June 4, 2014
Let the community get on with it
Why anyone would imagine that a large national charity – even one with a remit to protect and promote Scotland’s cultural heritage – could ever succeed in overseeing the development of a small island community is a bit of a mystery. But National Trust for Scotland has been trying to do just that for the past decade and spent £10m in the process. The result has been a lot of local acrimony with families leaving the island rather than joining it. Perhaps lessons from elsewhere will eventually start to be heeded.
The National Trust for Scotland (NTS) should no longer be directly involved in trying to grow Canna’s population despite owning the island, a new report warns.
The conservation charity, which has invested £10 million in the Inner Hebridean island over the past decade, has been “bruised” by local community acrimony, the internal review says.
Four families have settled on Canna only to uproot themselves, pointing the finger publicly at the NTS’s management.
The population had dropped to 11 but with the arrival of two families has now gone back up to 18.
The document says that for a stable community to be sustained, there should be no fewer than 30 people with a normal age spread.
It adds the NTS can claim success in the recovery of the seabird population and the restoration of Canna House’s garden.
However, it is set to keep out of future attempts to attract new residents with the report recommending a new forum between the NTS and the islanders on the Canna Community Development Trust (CCDT). It says: “This will specifically exclude the Trust from ‘engineering’ a community development strategy given previous events.
“The residents themselves will take primary responsibility for their own future development and any expansion of the community.”
The report says the NTS “has stuttered through several failed attempts to grow the population and achieve a stable social mix of residents, and been forced to deal with the resulting fall-out.”
It finds there was a “natural tension” because the Trust was both landlord and employer “and the sometimes hard decisions the Trust had to make as the latter”.
But it also identifies one of the causes of dissent and bitterness had been perceived “favouritism for the ‘native’ residents, whereas incomers have received short-term contracts of employment and/or limited tenures or leases”.
It describes the relationship with community as the “Achilles heel”.
Dr John Lorne Campbell had bought Canna in 1938 and he and his wife, Margaret Fay Shaw, moved into Canna House and remained until their deaths. They built up a unique collection of papers, audio recordings and publications which preserved what was then a disappearing Gaelic language and tradition. The island was donated to the NTS in 1981.
The report recommends the NTS consider the creation of new crofts, returning decrofted sites to crofting, or creating smallholdings, “with the purpose of strengthening the island community and supporting incoming families”.
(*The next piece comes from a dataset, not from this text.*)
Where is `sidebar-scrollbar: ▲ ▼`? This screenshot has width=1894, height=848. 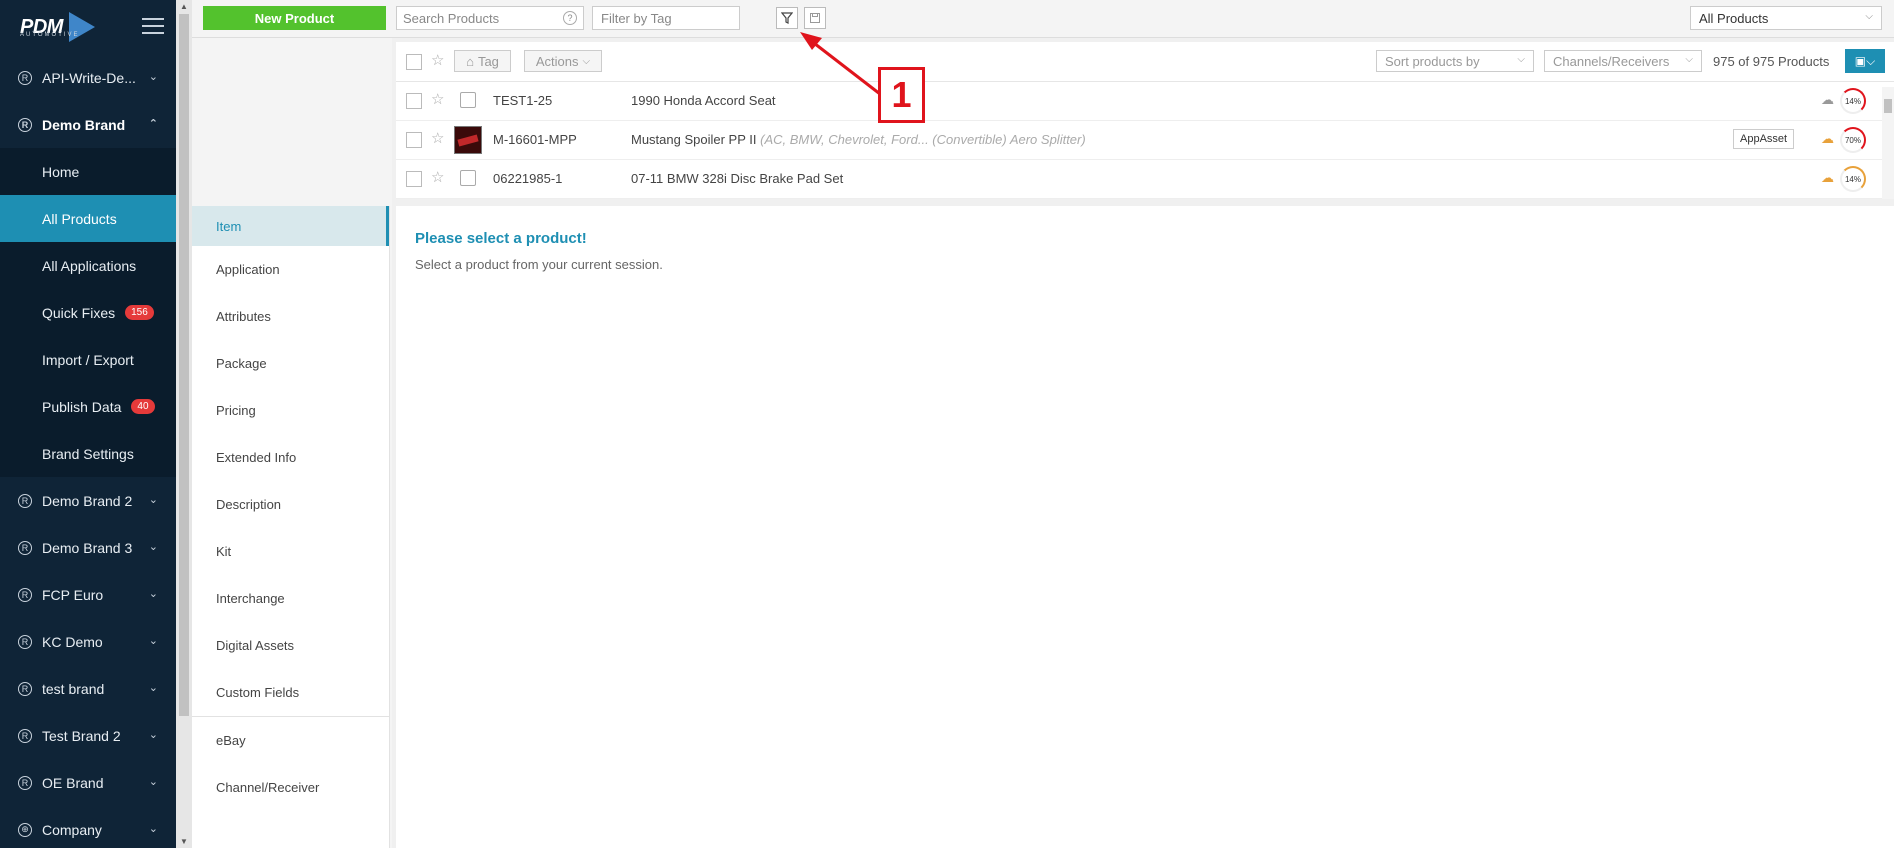 sidebar-scrollbar: ▲ ▼ is located at coordinates (184, 424).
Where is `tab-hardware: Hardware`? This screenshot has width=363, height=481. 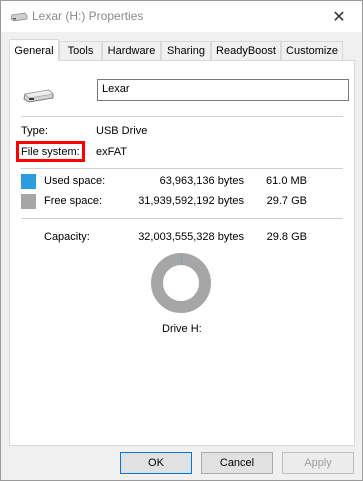 tab-hardware: Hardware is located at coordinates (132, 50).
The vacant post of the resident Property Manager should be discontinued. There should also be review the role of the Canna House archivist, as the present incumbent is due to retire.
The NTS has resolved to develop a comprehensive conservation plan for the house and its unique collection of Gaelic archives.
Geraldine MacKinnon, whose family have been on Canna since the 18th century, chairs the CCDT. She said: “It is quite a good document. I don’t think there is anything that we can’t work round and there is enough in it to provide a basis for working on future development.”
Patrick Duffy, the NTS Director of Property and Visitor Services said the review has helped it learn lessons and set out “the potential for a future course based on co-operation”.